The most obvious problem with copying from some compatibility library is that they may not be written properly. The primary concern behind most compatibility libraries is that things should compile. Just because things compile doesn't mean errors and all scenarios are being handled properly, or that the implementation is in any way secure. The popular libbsd and many GNU library shims may seem to get the job done, but only superficially.

However, the real problem is that copying some code does not mean you copied the implementation. There's a lot more to an implementation than just some code. For example, perhaps the source in question is being compiled with certain parameters or with special compilers, and the code is written specifically for that situation. If you copied the code but not the build environment, you only nabbed part of the implementation.

Another point to consider is if the code you copied is even used how you think it is. Let's look at a function from NetBSD:

consttime_memequal(const void *b1, const void *b2, size_t len)
 const char *c1 = b1, *c2 = b2;
 int res = 0;

 while (len --)
  res |= *c1++ ^ *c2++;

  * If the compiler for your favourite architecture generates a
  * conditional branch for `!res', it will be a data-dependent
  * branch, in which case this should be replaced by
  * return (1 - (1 & ((res - 1) >> 8)));
  * or rewritten in assembly.
 return !res;
Note how the comment here says that this code may not function correctly on all architectures. In fact, some architectures may have an implementation in assembly which works correctly, whereas the C version does not.

NetBSD, like most C libraries, offers assembly variants for certain functions on certain architectures. If you copy a C file from it without the assembly files for the architecture in question, then the implementation was not copied, and in fact, may even produce incorrect results. You can't always depend on scanning comments either, as previous versions of this C file didn't contain the comment.
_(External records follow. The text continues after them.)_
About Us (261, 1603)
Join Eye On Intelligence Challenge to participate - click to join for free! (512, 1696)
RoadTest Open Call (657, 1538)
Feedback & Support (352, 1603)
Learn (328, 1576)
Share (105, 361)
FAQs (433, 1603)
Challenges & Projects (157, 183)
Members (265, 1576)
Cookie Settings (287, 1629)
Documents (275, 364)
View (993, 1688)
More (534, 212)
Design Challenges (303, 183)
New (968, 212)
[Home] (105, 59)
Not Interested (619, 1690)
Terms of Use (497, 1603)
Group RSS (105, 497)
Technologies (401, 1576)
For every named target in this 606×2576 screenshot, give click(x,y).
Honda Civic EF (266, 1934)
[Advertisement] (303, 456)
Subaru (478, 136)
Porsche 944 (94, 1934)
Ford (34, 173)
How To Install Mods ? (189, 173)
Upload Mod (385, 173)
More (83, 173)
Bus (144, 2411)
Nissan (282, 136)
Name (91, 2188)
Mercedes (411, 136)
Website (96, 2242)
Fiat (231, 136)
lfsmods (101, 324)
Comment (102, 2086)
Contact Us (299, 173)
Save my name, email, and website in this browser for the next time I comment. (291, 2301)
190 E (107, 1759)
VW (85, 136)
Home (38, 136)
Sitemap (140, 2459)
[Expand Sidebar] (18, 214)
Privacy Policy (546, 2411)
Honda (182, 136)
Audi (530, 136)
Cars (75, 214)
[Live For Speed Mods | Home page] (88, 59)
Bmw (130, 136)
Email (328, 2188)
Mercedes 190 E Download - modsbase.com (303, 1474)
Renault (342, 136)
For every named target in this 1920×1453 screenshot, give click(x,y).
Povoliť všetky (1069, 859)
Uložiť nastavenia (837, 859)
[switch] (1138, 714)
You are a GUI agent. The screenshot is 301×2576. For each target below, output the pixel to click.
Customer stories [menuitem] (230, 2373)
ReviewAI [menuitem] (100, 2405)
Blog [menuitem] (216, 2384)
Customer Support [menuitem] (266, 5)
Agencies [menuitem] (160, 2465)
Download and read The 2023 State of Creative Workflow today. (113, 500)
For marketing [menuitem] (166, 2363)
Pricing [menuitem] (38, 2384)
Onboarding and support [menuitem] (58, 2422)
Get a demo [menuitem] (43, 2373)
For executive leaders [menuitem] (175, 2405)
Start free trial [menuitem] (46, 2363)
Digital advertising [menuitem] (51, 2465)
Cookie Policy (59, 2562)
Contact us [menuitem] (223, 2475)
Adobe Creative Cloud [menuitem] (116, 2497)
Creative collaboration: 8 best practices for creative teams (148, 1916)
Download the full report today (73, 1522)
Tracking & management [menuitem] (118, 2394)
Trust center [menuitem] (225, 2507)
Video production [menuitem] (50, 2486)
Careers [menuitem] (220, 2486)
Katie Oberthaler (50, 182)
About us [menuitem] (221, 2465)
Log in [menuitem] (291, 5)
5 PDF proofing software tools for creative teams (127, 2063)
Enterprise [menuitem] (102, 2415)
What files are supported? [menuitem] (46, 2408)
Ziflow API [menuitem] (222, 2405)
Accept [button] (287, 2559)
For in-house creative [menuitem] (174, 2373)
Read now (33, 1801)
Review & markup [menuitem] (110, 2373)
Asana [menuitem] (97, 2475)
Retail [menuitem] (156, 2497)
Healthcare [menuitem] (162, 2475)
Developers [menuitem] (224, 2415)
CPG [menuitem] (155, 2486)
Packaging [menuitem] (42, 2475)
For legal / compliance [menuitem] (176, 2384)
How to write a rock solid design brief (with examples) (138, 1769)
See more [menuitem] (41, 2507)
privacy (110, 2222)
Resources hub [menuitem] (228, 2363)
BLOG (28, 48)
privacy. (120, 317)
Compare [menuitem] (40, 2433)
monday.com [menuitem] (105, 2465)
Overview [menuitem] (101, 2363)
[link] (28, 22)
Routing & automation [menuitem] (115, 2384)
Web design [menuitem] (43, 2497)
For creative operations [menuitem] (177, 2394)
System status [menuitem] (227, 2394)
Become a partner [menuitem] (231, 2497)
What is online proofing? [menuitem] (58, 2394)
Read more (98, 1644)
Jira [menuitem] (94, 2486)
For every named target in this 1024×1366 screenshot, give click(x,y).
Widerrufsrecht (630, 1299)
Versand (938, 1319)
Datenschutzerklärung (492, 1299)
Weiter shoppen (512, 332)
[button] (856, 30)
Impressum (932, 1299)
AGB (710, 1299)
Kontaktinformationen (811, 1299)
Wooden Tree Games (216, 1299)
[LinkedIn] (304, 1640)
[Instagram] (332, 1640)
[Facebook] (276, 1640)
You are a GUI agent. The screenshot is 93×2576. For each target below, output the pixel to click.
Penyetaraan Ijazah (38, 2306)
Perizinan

Now, let's say you copied files and their build environment, including possible assembly variants, does that now mean the implementation was definitively copied? No! Some functions used in the copied code may actually depend on certain characteristics within this particular implementation. Let me provide an example. Let's say consttime_memequal() was implemented as follows:

int consttime_memequal(const void *s1, const void *s2, size_t n)
   return !memcmp(s1, s2, n);
consttime_memequal() must run in a constant amount of time regardless if whether its two parameters are equal or not. Yet this version here wraps directly to memcmp(), which does not make such guarantees. Assuming this version was correct on the platform in question, it is correct because of an external factor, not because of the C code presented here.

Some compilers may provide their own version of memcmp() which they'll use instead of the C library's, such as GCC. Perhaps some compiler provides memcmp(), along with a compile option to make all memcmp() operations constant-time. The file containing this function can then be compiled with constant-time-memcmp enabled, and now everything else can call consttime_memequal() without any special compilers or build options.

Now while the above is possible, it's not the only possibility. Perhaps memcmp() on the platform in question just happens to be constant-time for some reason. In such a scenario, even if you used the exact same compiler with the exact same build options, and the exact same code, your implementation is still incorrect, because your underlying functions behave differently.

Bottom line, just copying code is incorrect. If some function is supposed to be doing something with certain properties beyond just fulfilling some activity (perhaps constant time, or defying compiler optimizations), then you must review the entire implementation and determine what aspect of it gives it this property. Without doing so, you're only fooling yourself into believing you copied an implementation.

Implementation copying checklist:
  • Understand what you're attempting to copy, and what properties it carries.
  • Ensure what you're copying actually performs its objectives.
  • Ensure you copy the entire implementation.
  • Ensure there's nothing about the compiler, compile options, or other aspects of the build environment which you forgot to copy.
  • Ensure you copy any needed alternatives for certain architectures.
  • Ensure the code does not depend on different implementations of functions you already have.
  • Test everything for correctness, including matching output for error situations, and extra properties.


insane coder said...

On this topic, The Hidden Cost of Software Reuse may also be of interest.

umphy said...

Just out of curiosity, how applicable do you think this applies to higher level programming languages?

insane coder said...

Extremely applicable. All the time I'm running into some JavaScript snippet which works great with the built in JS standard library implementation on one browser, but not on another.

You'll run into these issues wherever you have different compilers, compiler options, or different standard library implementations for the language in question.

However, for many of the higher level programming languages, there's often only a single implementation, and little to no options, so you won't find these issues there at first. They begin to pop up once a second implementation is created and becomes popular.